--- Excerpted text ---
═══

Canaanite Woman 2




Matthew 15:21-28

(21) And Jesus went away from there and withdrew to the district of Tyre and Sidon.

(22) And behold, a Canaanite woman from that region came out and was crying, "Have mercy on me, O Lord, Son of David; my daughter is severely oppressed by a demon."

(23) But he did not answer her a word. And his disciples came and begged him, saying, "Send her away, for she is crying out after us."

(24) He answered, "I was sent only to the lost sheep of the house of Israel."

(25) But she came and knelt before him, saying, "Lord, help me."

(26) And he answered, "It is not right to take the children's bread and throw it to the dogs."

(27) She said, "Yes, Lord, yet even the dogs eat the crumbs that fall from their masters' table."

(28) Then Jesus answered her, "O woman, great is your faith! Be it done for you as you desire." And her daughter was healed instantly.


Do you remember the last time you felt decidedly uncomfortable somewhere? Maybe it was the office party where your spouse works, or at your child's back-to-school night, or on a blind date, or the first day on a new job. Usually, we feel uncomfortable either when we do not know the people around us or when we are not sure of our role, place, or responsibilities. We have all been there, feeling left out, alone, unwelcome. It is a lousy feeling. So lousy that we will go to great lengths to avoid it. No one wants to be an outsider.

In Matthew 15, we have the quintessential outsider story. Matthew probably got this incident of the Canaanite woman from Mark, but he has completely transformed it into a story of remarkable faith in an unexpected place.

Keep in mind, that in many ways Matthew's Gospel is the most "Jewish," of the four gospels. It is the most interested in demonstrating that Jesus is the Jewish messiah, the fulfillment of prophecy, righteous according to the law, and Moses' successor.

Then we have the story of the Canaanite Woman. Imagine the scene. Gathered in one corner are those familiar disciples that we think of as “the lost sheep of Israel.” Now they are leaping into the fray like so many ravenous beasts. Now they are on their guard lest the mercies of God be wasted on the unworthy. Now they are like a gang of bouncers at the door, checking IDs, and keeping out the riffraff. On the other side of the gate stands this outsider, a woman no less, one lone representative of the dogs of religion.

Matthew reverses the usual symbology that we associate with dogs and sheep in the Bible. Sheep are good and represent God’s people. Well not exactly, not in this passage. The lost sheep that is pleading for the mercy of the master shepherd is in fact called a female dog. The disciples think that they are the sheep, but they act like a pack of wolves. As I said, this is totally strange.

═══

--- Supplied entries ---
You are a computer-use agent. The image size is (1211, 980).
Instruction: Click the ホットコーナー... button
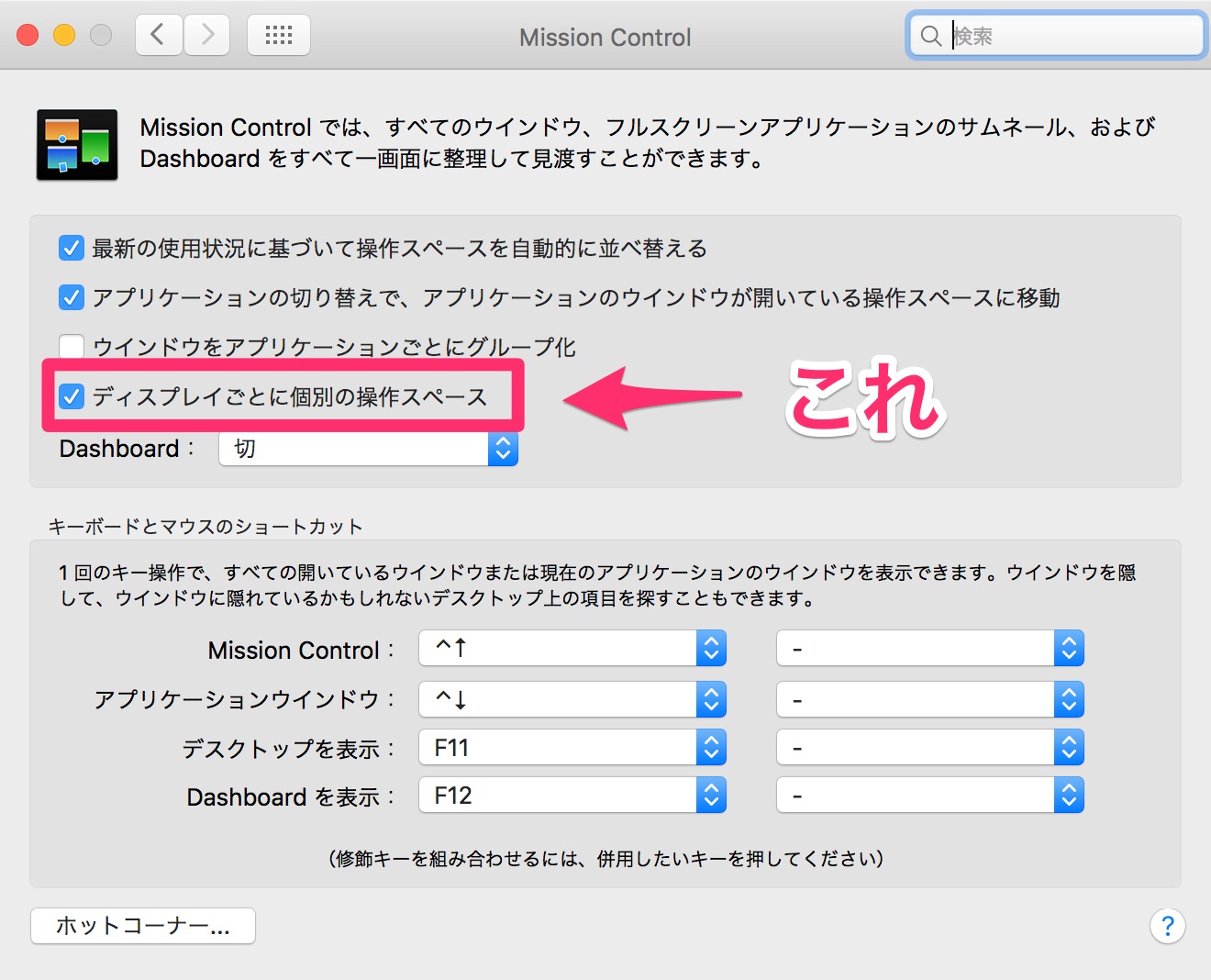143,926
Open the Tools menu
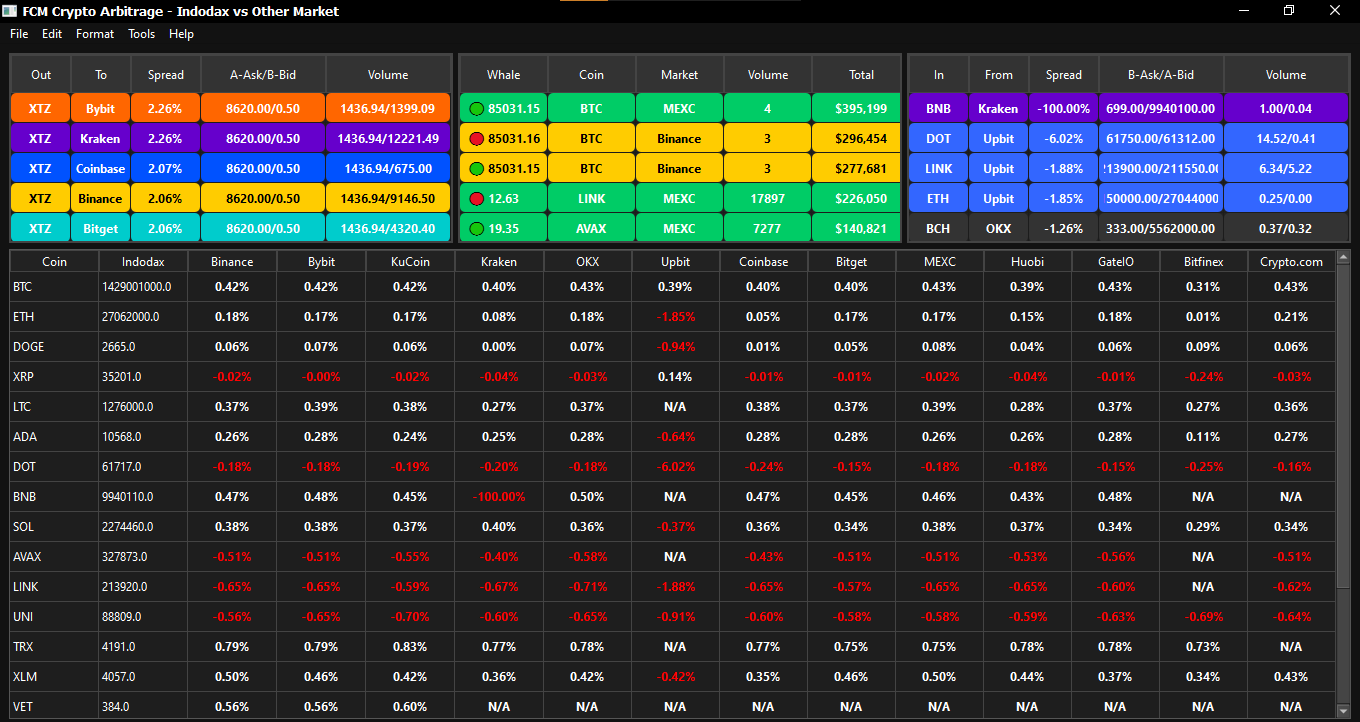Image resolution: width=1360 pixels, height=722 pixels. tap(142, 34)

═══

--- What you are asked to do ---
Reproduce the section of the text on the Canaanite woman that begins with the words "Then we have" and ends with "dogs of religion.". The entries have nothing to do with the text on the Canaanite woman.

--- Written answer ---
Then we have the story of the Canaanite Woman. Imagine the scene. Gathered in one corner are those familiar disciples that we think of as “the lost sheep of Israel.” Now they are leaping into the fray like so many ravenous beasts. Now they are on their guard lest the mercies of God be wasted on the unworthy. Now they are like a gang of bouncers at the door, checking IDs, and keeping out the riffraff. On the other side of the gate stands this outsider, a woman no less, one lone representative of the dogs of religion.